Le corpus est constitué de 770 lettres familières écrites par Diderot entre 1742 et 1784. L'édition de référence est celle qu'ont publiée Georges Roth et Jean Varloot aux Éditions de minuit (1955-1970, 16 vol.). Les inédits parus depuis l'achèvement de cette édition ont également été mis à contribution. Les textes que Diderot destinait expressément à la publication (articles de la Correspondance littéraire, préfaces, textes de la dispute sur la postérité avec Falconet, etc.), les écrits dont la nature épistolaire est incertaine, les lettres qu'il a reçues et celles échangées entre tiers n'ont pas été retenus. Les textes conservés avaient à l'origine une destination privée (il conviendra de réfléchir à la distinction du public et du privé au XVIIIe siècle).
La poétique proposée s'appuie sur une description minutieuse des textes de la correspondance, sur la conception de types et de catégories permettant d'organiser les éléments issus de la description, sur une description historique du système des genres et sur une lecture critique des textes consacrés à l'épistolaire et au dialogue, diderotien en particulier. Le corpus est interprété dans sa dimension thématique, rhétorique et pragmatique (la lettre est une performance, un acte, un geste), non en tant que réservoir de documents historiques.
Après une revue des principaux travaux récents sur la théorie de l'épistolaire, un survol de l'histoire du genre et un rappel des interprétations de la correspondance de Diderot, le travail est découpé en six parties. Genre paradoxal, la lettre est d'abord décrite à partir de ce qui est à la fois un de ses thèmes et ce qui lui donne, en bonne part, sa spécificité : l'absence, vécue comme une expérience à la fois dysphorique et euphorique. Un certain traitement du temps est propre à l'épistolaire : au-delà des lieux communs, quand ce n'est pas grâce à eux, la lettre mêle différentes temporalités afin que s'estompe la souffrance d'un présent douloureux. Une attention spéciale doit être accordée ici à la figure de la répétition. La troisième partie porte sur la spécularité spécifique de la lettre : comme plusieurs autres genres dits intimes, la lettre est en constante autoreprésentation, mais, contrairement à eux, elle est aussi une forme de communication explicitement destinée à autrui. La question de la destination de la lettre est particulièrement complexe au XVIIIe siècle, du fait de la circulation souvent publique de textes relevant d'un genre que l'on considère aujourd'hui comme privé. L'avant-dernier chapitre est consacré à une étude approfondie des rapports de la lettre et de l'échange oral. Si l'on a beaucoup répété que celle-là est une «conversation par écrit», on a peu souvent tiré les conclusions qui s'imposent de cette analogie.

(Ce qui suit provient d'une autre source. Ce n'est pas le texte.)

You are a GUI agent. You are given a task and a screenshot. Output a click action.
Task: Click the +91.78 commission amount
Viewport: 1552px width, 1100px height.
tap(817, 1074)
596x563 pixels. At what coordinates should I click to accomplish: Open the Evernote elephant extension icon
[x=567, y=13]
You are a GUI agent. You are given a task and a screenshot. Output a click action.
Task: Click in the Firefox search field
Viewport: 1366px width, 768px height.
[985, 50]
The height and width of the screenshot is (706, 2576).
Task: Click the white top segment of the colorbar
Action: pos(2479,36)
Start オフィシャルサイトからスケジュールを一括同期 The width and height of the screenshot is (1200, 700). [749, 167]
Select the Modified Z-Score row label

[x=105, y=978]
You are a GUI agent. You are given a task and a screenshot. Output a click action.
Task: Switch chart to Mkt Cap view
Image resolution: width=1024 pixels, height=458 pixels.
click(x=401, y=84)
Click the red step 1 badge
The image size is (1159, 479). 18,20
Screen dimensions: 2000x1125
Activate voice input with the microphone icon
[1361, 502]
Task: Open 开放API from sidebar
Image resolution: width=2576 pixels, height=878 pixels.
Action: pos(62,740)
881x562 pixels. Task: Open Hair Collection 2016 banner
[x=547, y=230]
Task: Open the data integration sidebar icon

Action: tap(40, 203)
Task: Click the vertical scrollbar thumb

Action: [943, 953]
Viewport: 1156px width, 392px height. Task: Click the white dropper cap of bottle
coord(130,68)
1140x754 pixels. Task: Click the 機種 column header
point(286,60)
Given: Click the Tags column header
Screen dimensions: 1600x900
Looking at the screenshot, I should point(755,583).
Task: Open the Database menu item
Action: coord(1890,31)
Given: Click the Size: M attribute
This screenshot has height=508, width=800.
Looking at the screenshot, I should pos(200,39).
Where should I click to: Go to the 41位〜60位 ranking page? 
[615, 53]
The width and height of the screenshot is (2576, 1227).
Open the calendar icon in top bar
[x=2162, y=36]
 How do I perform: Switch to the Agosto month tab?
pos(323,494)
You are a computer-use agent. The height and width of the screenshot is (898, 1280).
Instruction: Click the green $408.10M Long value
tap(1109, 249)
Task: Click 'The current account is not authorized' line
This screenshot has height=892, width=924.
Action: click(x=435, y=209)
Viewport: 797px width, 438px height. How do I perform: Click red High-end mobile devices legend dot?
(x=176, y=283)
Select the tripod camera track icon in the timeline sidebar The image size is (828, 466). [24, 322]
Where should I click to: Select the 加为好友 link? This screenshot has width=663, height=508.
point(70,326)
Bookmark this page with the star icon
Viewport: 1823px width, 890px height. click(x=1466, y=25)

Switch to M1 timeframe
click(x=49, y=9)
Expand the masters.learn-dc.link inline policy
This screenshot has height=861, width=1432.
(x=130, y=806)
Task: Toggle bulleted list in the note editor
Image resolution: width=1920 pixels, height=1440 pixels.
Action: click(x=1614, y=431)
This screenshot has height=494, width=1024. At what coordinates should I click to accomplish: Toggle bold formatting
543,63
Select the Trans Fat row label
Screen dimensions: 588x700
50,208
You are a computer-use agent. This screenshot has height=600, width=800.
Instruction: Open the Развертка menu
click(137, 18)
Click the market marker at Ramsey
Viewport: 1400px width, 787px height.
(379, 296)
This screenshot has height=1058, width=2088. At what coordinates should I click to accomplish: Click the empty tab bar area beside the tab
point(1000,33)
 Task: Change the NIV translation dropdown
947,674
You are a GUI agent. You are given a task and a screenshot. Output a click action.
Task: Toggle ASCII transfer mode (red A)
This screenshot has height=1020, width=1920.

L'analyse de la figure du triangle dans la correspondance, enfin, permet de mettre au jour une des structures profondes de l'imaginaire épistolaire de Diderot : pour écrire, il ne faut pas être deux, mais plutôt trois.
Certains des phénomènes textuels répertoriés, décrits et analysés dans cette thèse peuvent parfois sembler spécifiquement diderotiens, mais, dans l'ensemble, on les interprétera par rapport à un état précisément déterminé du discours social. Il s'agira de reconstruire cet état pour un genre en particulier, la correspondance, et à partir de l'étude d'une série de textes, ceux de Diderot, dont on montrera qu'à certains égards ils ont valeur exemplaire.
Mots clés : Diderot, Denis; correspondance; littérature française; XVIIIe siècle; poétique.
Publication
Melançon, Benoît, Diderot épistolier. Contribution à une poétique de la lettre familière au XVIIIe siècle, Montréal, Fides, 1996, viii/501 p. Préface de Roland Mortier. ISBN : 2-7621-1881-6.